Over 600 community members came together to paint, shovel, plant, and build John F. Kennedy Park in Richmond on Saturday. The formerly dilapidated park was abuzz with the energy and dedication of those working to revitalize the space into a community hub, which, along with the newly reopened Richmond Swim Center nearby, is changing the face of the neighborhood. 

“When I went to high school at Kennedy, this was known as the fight park,” said Anyssa Hall, a Richmond resident who spent Saturday creating mosaics on the park’s trash receptacles. 

“I would avoid the park, because we all knew what was happening here,” Hall said. “It’s been wonderful to see how much it’s changed in just one day.”

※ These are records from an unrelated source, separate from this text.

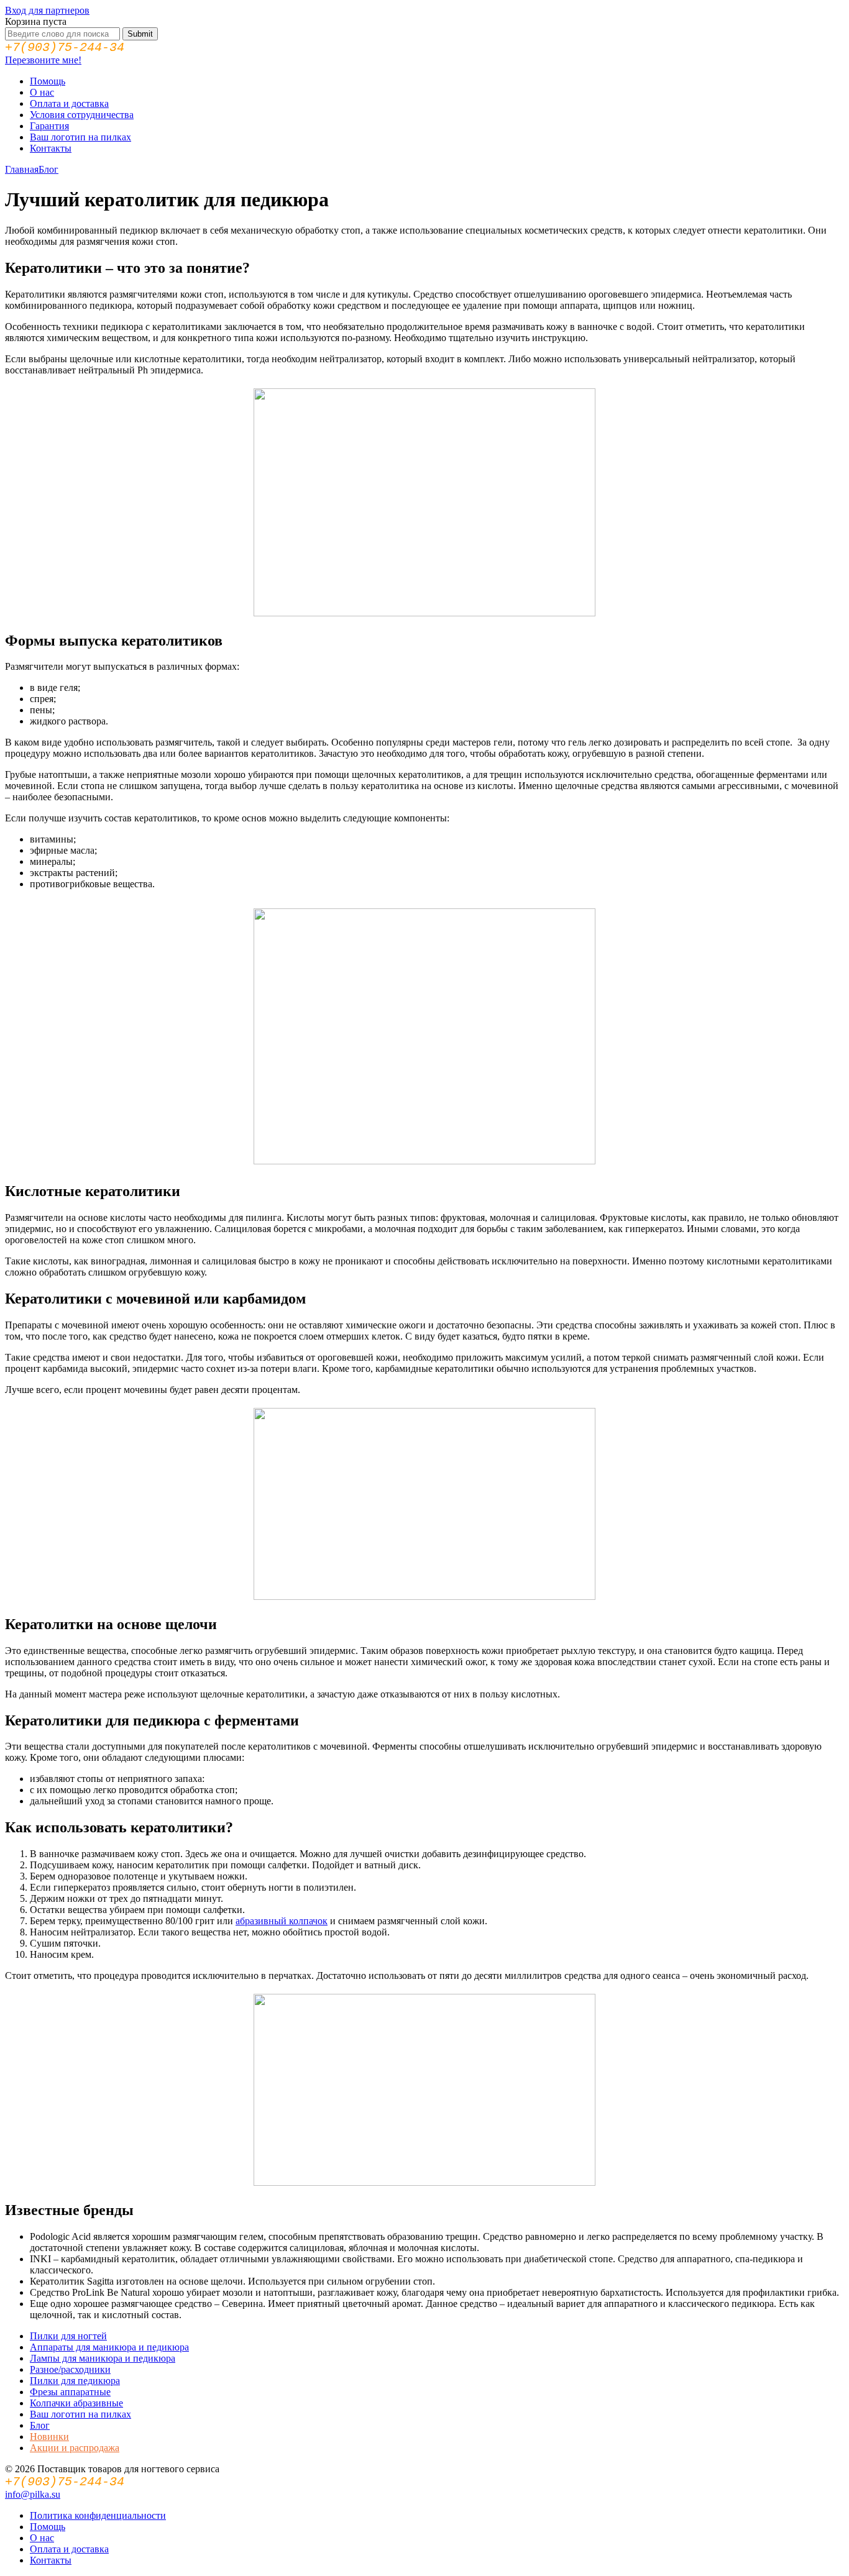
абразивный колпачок (282, 1921)
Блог (48, 169)
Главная (22, 169)
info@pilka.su (32, 2494)
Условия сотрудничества (82, 114)
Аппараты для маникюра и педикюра (109, 2347)
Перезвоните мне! (43, 60)
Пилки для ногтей (68, 2336)
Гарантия (49, 126)
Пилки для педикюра (75, 2380)
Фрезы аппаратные (70, 2391)
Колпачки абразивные (76, 2403)
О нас (42, 92)
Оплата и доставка (69, 103)
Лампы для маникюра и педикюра (102, 2358)
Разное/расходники (70, 2369)
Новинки (49, 2436)
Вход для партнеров (47, 10)
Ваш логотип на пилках (80, 137)
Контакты (50, 148)
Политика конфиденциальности (98, 2515)
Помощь (47, 81)
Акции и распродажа (74, 2447)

The park was first built nearly 50 years ago. In the years since, cracks snaked their way through the sidewalks, plants withered from neglect, and it naturally became a hub for illicit activity. With the help from the hundreds of volunteers on Saturday, Kennedy Park now boasts the city’s first outdoor fitness zone, a victory garden, a 5,000 square-foot mural, and play spaces for children, among other features.

The swift and well organized rebuild was the culmination of months of planning.  

“Richmond parks should be viable destinations for our residents to play within their own communities instead of visiting parks in neighboring cities,” said Rochelle Monk, project organizer from the city. 


“With generous financial and technical support from The Trust for Public Land, the City of Richmond, in partnership with neighborhood residents we collectively identified this park as the site for our annual community-build park project,” explained Monk.

The park is well positioned to be a community hub in the city. Kennedy High School is just across the street, there’s a church right next door, and the upcoming Mira Flores housing development will be within walking distance.  

“This used to be a place I would just drive by and ignore,” confessed Daud Abdullah, a local mosaic artist who worked alongside Hall to beautify the park’s trash cans. “I think that’s going to change. People who came here to build the park are going to come back and say, ‘I did this, I helped make this park,’ and they’ll feel like part of the community here.”

Saturday’s marathon rebuild of Kennedy Park was just phase one of its revitalization. Phase two will bring a renovated picnic pavilion that will serve as a STEM learning center, along with repaved basketball courts and new bathrooms.

Several local businesses and groups participated in the event.  Chevron—with Refinery Manager Kory Judd leading their work team—had a big presence.  Local contractor Overaa Construction was evident with their bright orange shirts as they lent their expert skills to rebuilding the horseshoe pits and numerous benches using the salvaged lumber from the old gazebo and trellis.  PG&E were also evident in their bright blue t-shirts helping to plant trees.  The Richmond Art Center adopted to sunken amphitheater where they painted a mural on the pavement.


After volunteers finished their work on Saturday, many headed over to the grand re-opening of the Richmond Swim Center across the street. The newly rebuilt center, in tandem with the overhauled Kennedy Park, is opening a new world of public amenities to Richmond residents. 

“It’s been incredible seeing everything here, and seeing all of the people who care so much,” said Hall. “It’s definitely the beginning of a new chapter for the area.”